[Begin Supplied material]

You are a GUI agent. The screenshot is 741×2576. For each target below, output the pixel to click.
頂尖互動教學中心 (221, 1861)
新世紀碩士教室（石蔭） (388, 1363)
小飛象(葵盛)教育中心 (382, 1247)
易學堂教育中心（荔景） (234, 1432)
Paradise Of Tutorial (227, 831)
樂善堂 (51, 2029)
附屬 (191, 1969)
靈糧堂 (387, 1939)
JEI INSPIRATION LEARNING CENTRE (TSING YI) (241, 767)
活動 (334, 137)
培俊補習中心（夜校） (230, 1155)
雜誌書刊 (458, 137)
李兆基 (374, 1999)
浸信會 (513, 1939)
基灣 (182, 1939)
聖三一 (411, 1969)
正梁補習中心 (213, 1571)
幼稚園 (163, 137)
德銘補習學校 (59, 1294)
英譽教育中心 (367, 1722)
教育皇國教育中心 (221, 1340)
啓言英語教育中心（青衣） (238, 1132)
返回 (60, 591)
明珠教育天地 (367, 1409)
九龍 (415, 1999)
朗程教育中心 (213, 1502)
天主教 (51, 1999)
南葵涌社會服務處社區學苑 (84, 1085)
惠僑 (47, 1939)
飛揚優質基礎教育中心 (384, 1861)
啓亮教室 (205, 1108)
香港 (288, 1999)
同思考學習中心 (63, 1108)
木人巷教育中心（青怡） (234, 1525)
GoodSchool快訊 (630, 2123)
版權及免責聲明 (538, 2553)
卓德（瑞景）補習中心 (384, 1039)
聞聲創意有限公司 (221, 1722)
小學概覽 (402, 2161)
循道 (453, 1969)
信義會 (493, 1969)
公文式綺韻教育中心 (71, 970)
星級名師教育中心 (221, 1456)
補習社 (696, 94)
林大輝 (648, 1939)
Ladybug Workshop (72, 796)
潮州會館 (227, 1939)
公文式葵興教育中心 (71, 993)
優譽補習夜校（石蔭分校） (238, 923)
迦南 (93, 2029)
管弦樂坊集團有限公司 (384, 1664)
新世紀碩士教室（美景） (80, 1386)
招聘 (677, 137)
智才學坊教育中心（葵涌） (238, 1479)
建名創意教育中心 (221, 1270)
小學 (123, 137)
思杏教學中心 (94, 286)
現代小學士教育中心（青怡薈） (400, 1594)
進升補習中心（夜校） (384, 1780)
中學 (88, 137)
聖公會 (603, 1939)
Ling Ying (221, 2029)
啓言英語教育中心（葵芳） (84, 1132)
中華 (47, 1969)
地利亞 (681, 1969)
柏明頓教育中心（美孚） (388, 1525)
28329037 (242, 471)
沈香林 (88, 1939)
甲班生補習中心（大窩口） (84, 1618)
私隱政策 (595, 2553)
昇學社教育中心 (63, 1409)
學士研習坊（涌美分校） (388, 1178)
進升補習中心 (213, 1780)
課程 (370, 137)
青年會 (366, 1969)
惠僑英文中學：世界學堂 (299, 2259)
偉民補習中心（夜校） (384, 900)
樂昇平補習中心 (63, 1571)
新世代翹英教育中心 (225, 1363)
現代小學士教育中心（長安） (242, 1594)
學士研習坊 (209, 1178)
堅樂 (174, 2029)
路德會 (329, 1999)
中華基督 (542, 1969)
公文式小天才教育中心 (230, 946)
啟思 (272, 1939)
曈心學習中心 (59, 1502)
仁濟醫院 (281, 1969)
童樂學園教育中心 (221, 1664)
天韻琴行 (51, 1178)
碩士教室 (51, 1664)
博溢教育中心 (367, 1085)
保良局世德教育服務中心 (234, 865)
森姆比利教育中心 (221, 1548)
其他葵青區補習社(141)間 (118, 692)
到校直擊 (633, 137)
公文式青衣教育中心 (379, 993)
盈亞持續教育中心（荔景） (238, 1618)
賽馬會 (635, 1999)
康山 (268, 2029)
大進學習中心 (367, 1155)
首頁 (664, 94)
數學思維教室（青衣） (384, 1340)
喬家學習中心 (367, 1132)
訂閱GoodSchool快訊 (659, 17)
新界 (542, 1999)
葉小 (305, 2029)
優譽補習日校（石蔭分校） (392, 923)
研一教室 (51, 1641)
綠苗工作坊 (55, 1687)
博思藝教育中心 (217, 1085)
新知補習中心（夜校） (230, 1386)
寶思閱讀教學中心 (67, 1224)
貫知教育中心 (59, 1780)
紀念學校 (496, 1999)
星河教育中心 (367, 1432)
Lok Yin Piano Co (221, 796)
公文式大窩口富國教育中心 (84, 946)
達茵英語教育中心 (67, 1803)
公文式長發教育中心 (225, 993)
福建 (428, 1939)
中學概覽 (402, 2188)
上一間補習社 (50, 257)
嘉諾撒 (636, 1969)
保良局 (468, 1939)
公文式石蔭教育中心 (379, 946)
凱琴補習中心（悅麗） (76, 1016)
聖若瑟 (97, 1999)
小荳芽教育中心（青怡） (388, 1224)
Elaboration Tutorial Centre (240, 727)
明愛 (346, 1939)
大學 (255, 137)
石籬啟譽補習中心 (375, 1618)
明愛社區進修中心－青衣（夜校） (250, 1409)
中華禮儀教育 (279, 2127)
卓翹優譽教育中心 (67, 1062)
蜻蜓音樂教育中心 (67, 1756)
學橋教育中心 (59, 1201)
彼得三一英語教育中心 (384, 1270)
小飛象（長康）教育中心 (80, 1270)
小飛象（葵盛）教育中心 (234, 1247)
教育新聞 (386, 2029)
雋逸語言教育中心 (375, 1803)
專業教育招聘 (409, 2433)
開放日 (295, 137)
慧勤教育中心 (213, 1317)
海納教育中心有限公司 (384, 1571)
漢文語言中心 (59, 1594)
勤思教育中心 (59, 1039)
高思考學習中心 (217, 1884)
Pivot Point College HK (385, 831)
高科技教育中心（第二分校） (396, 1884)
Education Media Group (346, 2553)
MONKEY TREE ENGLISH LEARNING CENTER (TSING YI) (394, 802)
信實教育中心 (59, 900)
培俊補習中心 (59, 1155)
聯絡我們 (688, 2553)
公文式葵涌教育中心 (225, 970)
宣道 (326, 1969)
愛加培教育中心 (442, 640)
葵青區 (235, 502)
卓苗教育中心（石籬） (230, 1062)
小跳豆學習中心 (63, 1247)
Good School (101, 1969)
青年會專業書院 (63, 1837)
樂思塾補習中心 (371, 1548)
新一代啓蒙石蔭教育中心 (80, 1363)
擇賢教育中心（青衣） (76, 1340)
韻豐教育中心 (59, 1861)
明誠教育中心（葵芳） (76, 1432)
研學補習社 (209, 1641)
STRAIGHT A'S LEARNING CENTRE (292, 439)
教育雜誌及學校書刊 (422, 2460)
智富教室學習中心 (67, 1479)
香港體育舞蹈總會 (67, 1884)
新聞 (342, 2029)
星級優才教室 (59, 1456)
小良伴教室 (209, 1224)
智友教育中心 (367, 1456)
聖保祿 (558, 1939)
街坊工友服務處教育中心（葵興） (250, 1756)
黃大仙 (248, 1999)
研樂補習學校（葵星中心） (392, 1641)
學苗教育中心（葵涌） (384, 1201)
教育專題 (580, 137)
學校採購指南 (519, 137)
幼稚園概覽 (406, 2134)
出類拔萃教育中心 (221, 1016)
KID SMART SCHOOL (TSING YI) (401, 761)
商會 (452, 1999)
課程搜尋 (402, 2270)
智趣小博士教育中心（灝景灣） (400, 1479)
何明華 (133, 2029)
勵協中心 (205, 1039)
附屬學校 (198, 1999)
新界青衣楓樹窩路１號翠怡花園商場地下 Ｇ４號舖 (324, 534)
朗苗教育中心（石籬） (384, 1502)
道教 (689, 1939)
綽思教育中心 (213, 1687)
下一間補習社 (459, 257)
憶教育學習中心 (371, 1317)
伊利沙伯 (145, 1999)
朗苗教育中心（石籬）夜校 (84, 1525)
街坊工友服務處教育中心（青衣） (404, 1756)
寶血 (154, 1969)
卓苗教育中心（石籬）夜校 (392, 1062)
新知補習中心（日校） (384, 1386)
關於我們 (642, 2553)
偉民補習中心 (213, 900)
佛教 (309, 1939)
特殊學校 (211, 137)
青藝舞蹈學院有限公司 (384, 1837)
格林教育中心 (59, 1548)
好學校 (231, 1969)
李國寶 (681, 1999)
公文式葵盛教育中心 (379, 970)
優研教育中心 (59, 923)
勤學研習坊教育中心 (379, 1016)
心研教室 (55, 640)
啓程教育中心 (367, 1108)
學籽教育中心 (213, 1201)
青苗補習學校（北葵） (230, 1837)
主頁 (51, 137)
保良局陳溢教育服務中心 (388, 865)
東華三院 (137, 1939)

[End Supplied material]

**Set task:**
Reproduce word for word the rows from the one containing "小飛象（長康）教育中心 (80, 1270)" through the final row, including both.

**Correct response:**
小飛象（長康）教育中心 (80, 1270)
小飛象（葵盛）教育中心 (234, 1247)
教育新聞 (386, 2029)
雋逸語言教育中心 (375, 1803)
專業教育招聘 (409, 2433)
開放日 (295, 137)
慧勤教育中心 (213, 1317)
海納教育中心有限公司 (384, 1571)
漢文語言中心 (59, 1594)
勤思教育中心 (59, 1039)
高思考學習中心 (217, 1884)
Pivot Point College HK (385, 831)
高科技教育中心（第二分校） (396, 1884)
Education Media Group (346, 2553)
MONKEY TREE ENGLISH LEARNING CENTER (TSING YI) (394, 802)
信實教育中心 (59, 900)
培俊補習中心 (59, 1155)
聯絡我們 (688, 2553)
公文式葵涌教育中心 (225, 970)
宣道 (326, 1969)
愛加培教育中心 (442, 640)
葵青區 (235, 502)
卓苗教育中心（石籬） (230, 1062)
小跳豆學習中心 (63, 1247)
Good School (101, 1969)
青年會專業書院 (63, 1837)
樂思塾補習中心 (371, 1548)
新一代啓蒙石蔭教育中心 (80, 1363)
擇賢教育中心（青衣） (76, 1340)
韻豐教育中心 (59, 1861)
明誠教育中心（葵芳） (76, 1432)
研學補習社 (209, 1641)
STRAIGHT A'S LEARNING CENTRE (292, 439)
教育雜誌及學校書刊 (422, 2460)
智富教室學習中心 (67, 1479)
香港體育舞蹈總會 (67, 1884)
新聞 (342, 2029)
星級優才教室 (59, 1456)
小良伴教室 (209, 1224)
智友教育中心 (367, 1456)
聖保祿 (558, 1939)
街坊工友服務處教育中心（葵興） (250, 1756)
黃大仙 (248, 1999)
研樂補習學校（葵星中心） (392, 1641)
學苗教育中心（葵涌） (384, 1201)
教育專題 (580, 137)
學校採購指南 (519, 137)
幼稚園概覽 (406, 2134)
出類拔萃教育中心 (221, 1016)
KID SMART SCHOOL (TSING YI) (401, 761)
商會 (452, 1999)
課程搜尋 (402, 2270)
智趣小博士教育中心（灝景灣） (400, 1479)
何明華 (133, 2029)
勵協中心 (205, 1039)
附屬學校 (198, 1999)
新界青衣楓樹窩路１號翠怡花園商場地下 Ｇ４號舖 (324, 534)
朗苗教育中心（石籬） (384, 1502)
道教 (689, 1939)
綽思教育中心 (213, 1687)
下一間補習社 (459, 257)
憶教育學習中心 (371, 1317)
伊利沙伯 (145, 1999)
朗苗教育中心（石籬）夜校 (84, 1525)
街坊工友服務處教育中心（青衣） (404, 1756)
寶血 (154, 1969)
卓苗教育中心（石籬）夜校 (392, 1062)
新知補習中心（日校） (384, 1386)
關於我們 (642, 2553)
偉民補習中心 (213, 900)
佛教 (309, 1939)
特殊學校 (211, 137)
青藝舞蹈學院有限公司 (384, 1837)
格林教育中心 (59, 1548)
好學校 (231, 1969)
李國寶 (681, 1999)
公文式葵盛教育中心 (379, 970)
優研教育中心 (59, 923)
勤學研習坊教育中心 (379, 1016)
心研教室 (55, 640)
啓程教育中心 (367, 1108)
學籽教育中心 (213, 1201)
青苗補習學校（北葵） (230, 1837)
主頁 (51, 137)
保良局陳溢教育服務中心 (388, 865)
東華三院 (137, 1939)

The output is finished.